> [Input data]
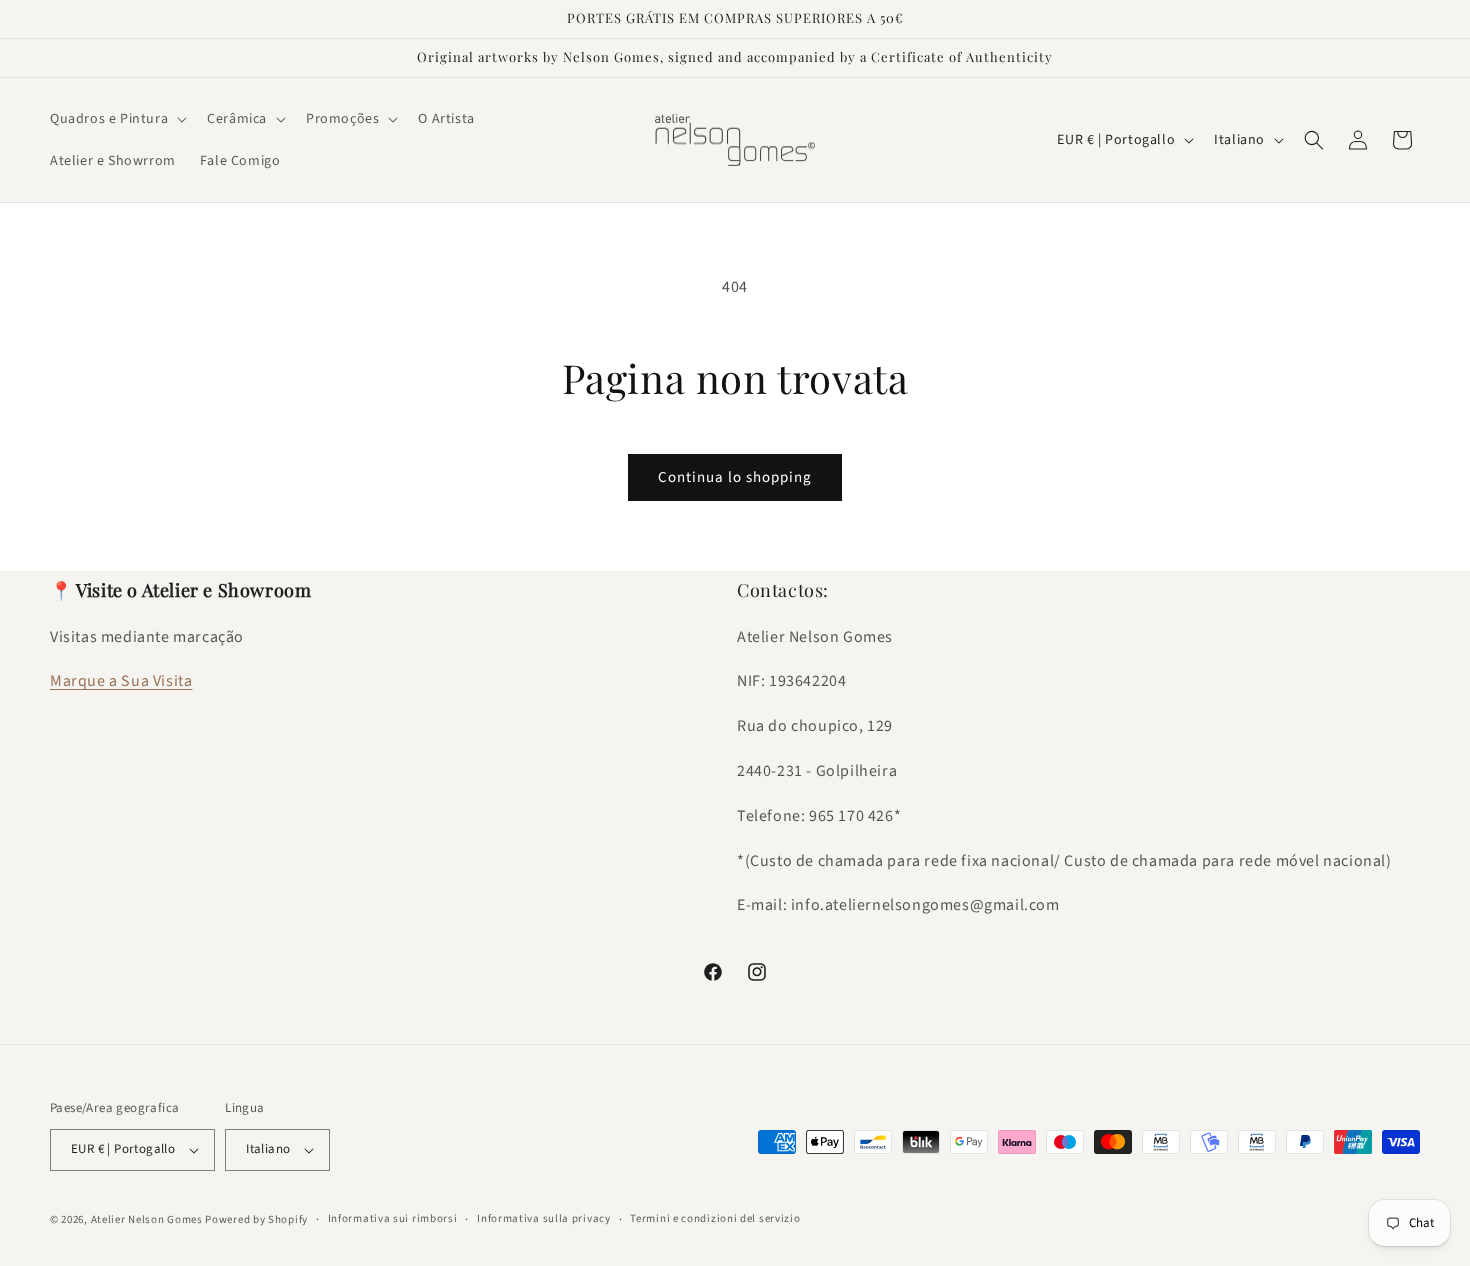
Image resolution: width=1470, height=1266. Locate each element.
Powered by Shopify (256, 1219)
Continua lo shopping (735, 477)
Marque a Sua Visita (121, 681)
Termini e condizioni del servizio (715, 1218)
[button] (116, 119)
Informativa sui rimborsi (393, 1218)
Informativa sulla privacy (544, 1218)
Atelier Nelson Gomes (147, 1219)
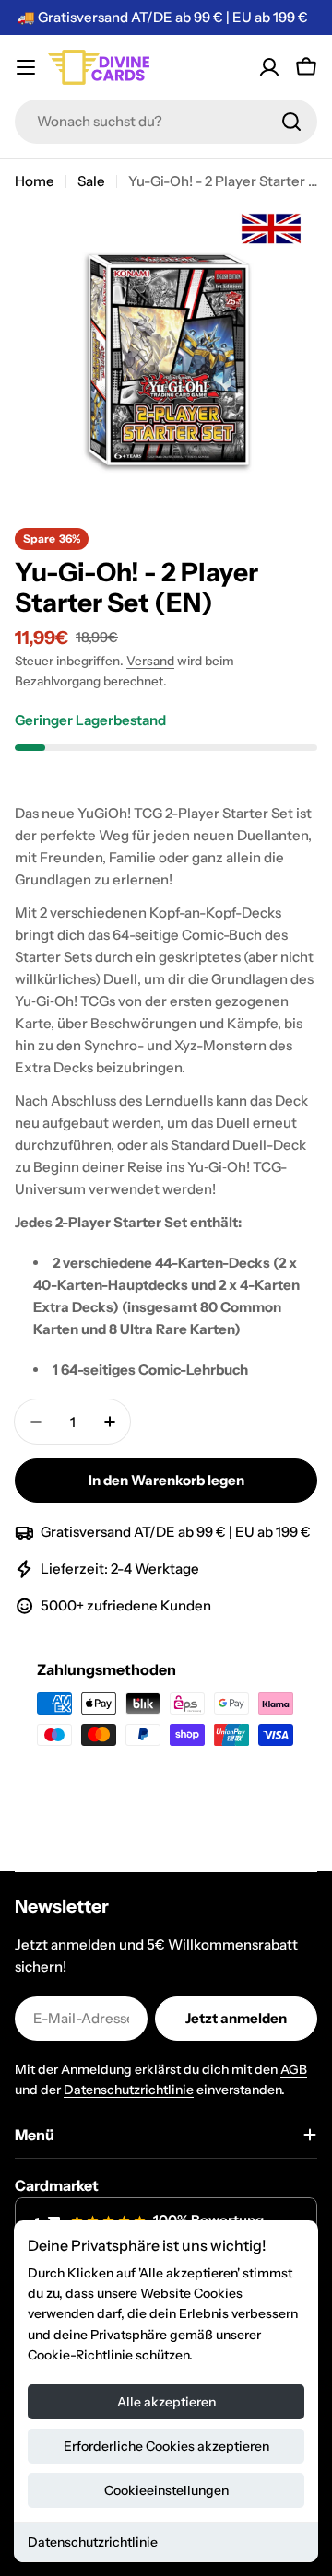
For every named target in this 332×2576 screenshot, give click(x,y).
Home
---
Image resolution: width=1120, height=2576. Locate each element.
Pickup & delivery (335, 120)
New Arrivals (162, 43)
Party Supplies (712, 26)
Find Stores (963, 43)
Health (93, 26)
---
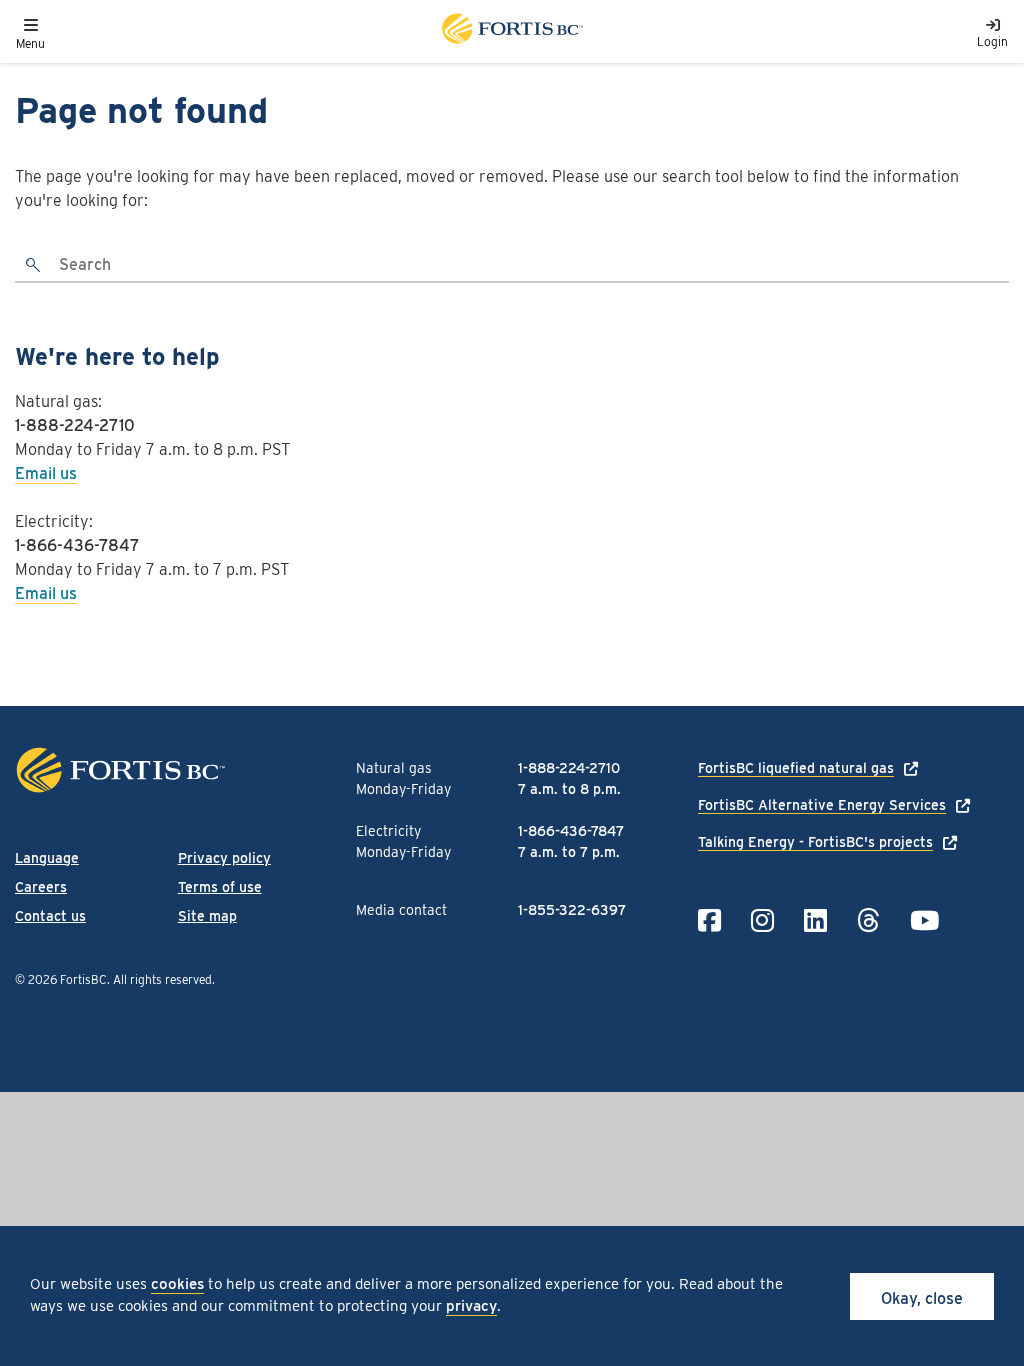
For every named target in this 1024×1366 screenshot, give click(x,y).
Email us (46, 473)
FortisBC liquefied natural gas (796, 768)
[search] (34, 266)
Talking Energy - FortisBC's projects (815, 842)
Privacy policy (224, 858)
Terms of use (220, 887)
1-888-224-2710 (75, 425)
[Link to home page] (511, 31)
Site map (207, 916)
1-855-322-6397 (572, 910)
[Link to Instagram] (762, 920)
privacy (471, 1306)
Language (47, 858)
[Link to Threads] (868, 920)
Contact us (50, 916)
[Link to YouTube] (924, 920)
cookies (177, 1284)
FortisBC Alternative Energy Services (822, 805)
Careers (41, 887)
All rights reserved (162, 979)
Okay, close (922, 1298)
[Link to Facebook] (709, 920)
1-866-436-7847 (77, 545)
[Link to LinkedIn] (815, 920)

> [Directions for this task] Exact duplication is required for the lines above, from the line that contains "For every named target in this 1024×1366" to the line that contains "[Link to LinkedIn] (815, 920)", inclusive; omit all others.

> [Task solution]
For every named target in this 1024×1366 screenshot, give click(x,y).
Email us (46, 473)
FortisBC liquefied natural gas (796, 768)
[search] (34, 266)
Talking Energy - FortisBC's projects (815, 842)
Privacy policy (224, 858)
Terms of use (220, 887)
1-888-224-2710 (75, 425)
[Link to home page] (511, 31)
Site map (207, 916)
1-855-322-6397 (572, 910)
[Link to Instagram] (762, 920)
privacy (471, 1306)
Language (47, 858)
[Link to Threads] (868, 920)
Contact us (50, 916)
[Link to YouTube] (924, 920)
cookies (177, 1284)
FortisBC Alternative Energy Services (822, 805)
Careers (41, 887)
All rights reserved (162, 979)
Okay, close (922, 1298)
[Link to Facebook] (709, 920)
1-866-436-7847 (77, 545)
[Link to LinkedIn] (815, 920)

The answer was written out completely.